Nachdem die Stadt Wien bereits ihre ganze Müllentsorgungsmannschaft (die sogenannten "Saturday Night Feger") zu Botschaftern des "Eurowischn Putzcontests" gemacht hat, geht man nun in dieser Kategorie noch einen mutigen Schritt weiter. Seit Mittwoch schallt Song-Contest-Musik auch aus dem Wiener Kanal. Mist, Untergrund, Fäkalien gar: Ein Schelm, der sich da womöglich des Eindrucks nicht erwehren kann, dass die Stadt Wien dann doch eher einschlägige Assoziationen mit der Veranstaltung "Song Contest" hat. Man fragt sich: Was kommt da noch? Bekommt die Müllverbrennung Spittelau einen Bart aufgeklebt?

Aber das sind natürlich böse Vorurteile. Tatsächlich hat zwar nicht der Wiener Müll, dafür aber der Wiener Kanal durchaus Touristikpotenzial. Es gibt ja sogar eine "Dritte Mann"-Kanal-Tour. Dass die Song-Contest-Klientel die Anton-Karas-Zitherklänge, die neben Conchita Wurst, The Makemakes und "Merci, Cherie" durch auf ganz Wien verteilte Kanalgitter klimpern, zuordnen kann, ist vielleicht eine gewagte Annahme.

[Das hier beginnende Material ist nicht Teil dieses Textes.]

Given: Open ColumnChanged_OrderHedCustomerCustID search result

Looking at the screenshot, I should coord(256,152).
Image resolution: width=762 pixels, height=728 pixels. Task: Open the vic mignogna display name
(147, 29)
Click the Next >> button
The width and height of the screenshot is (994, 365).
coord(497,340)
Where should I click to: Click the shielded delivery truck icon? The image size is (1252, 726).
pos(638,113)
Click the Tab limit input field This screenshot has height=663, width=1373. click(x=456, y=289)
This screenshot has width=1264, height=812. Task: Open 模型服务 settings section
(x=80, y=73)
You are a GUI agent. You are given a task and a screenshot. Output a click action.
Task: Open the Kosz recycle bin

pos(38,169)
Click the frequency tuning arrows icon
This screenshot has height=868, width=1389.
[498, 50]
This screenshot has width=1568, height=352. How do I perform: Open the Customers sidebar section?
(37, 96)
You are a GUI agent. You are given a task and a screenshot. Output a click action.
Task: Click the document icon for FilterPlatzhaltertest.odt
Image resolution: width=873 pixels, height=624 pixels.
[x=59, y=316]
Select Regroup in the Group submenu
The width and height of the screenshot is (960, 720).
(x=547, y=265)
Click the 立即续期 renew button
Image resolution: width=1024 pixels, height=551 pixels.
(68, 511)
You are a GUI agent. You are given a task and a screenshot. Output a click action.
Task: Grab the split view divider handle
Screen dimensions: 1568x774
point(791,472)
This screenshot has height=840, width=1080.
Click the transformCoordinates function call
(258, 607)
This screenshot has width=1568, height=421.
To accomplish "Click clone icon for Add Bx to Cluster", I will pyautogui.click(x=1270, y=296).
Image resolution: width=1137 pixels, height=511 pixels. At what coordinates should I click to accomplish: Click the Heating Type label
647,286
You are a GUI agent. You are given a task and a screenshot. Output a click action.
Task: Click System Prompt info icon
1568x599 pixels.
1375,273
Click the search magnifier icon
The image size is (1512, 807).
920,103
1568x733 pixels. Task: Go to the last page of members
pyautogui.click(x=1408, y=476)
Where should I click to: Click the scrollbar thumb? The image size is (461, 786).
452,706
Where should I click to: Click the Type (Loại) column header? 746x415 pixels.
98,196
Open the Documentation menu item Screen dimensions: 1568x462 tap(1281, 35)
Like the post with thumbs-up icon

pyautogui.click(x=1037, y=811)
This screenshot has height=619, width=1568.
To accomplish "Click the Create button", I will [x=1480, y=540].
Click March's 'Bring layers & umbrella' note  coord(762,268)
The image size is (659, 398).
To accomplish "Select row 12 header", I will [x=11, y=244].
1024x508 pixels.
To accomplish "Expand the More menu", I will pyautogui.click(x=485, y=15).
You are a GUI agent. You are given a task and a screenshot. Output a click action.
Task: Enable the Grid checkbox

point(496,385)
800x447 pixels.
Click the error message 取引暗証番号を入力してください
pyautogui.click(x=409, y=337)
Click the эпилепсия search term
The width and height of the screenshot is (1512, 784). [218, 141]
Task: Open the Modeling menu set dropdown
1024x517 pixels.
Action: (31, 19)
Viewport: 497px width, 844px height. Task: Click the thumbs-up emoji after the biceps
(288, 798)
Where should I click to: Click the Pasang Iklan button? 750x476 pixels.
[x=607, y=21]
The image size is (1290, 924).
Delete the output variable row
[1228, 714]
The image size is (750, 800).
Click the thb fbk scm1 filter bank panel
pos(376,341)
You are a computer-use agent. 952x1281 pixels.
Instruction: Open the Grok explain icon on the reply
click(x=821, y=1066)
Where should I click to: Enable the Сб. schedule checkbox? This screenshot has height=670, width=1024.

Es ist aber freilich nicht das erste Mal, dass man hierzulande Kunst und Kot vergnügt zusammenspannt. Das hat Tradition: Tatsächlich passt die Aktion sogar tadellos in eine Stadt, in der es auch ein vielbesuchtes, walzerbeschalltes Opernklo gibt.

Die Gullys in den sechs Fußgängerzonen singen übrigens nur von 8 bis 20 Uhr. Es besteht also zumindest nicht die Gefahr, dass sich jemand zu Tode erschreckt, weil er mitten auf der Gasse zur Geisterstunde plötzlich Udo Jürgens singen hört. Von unter der Erde.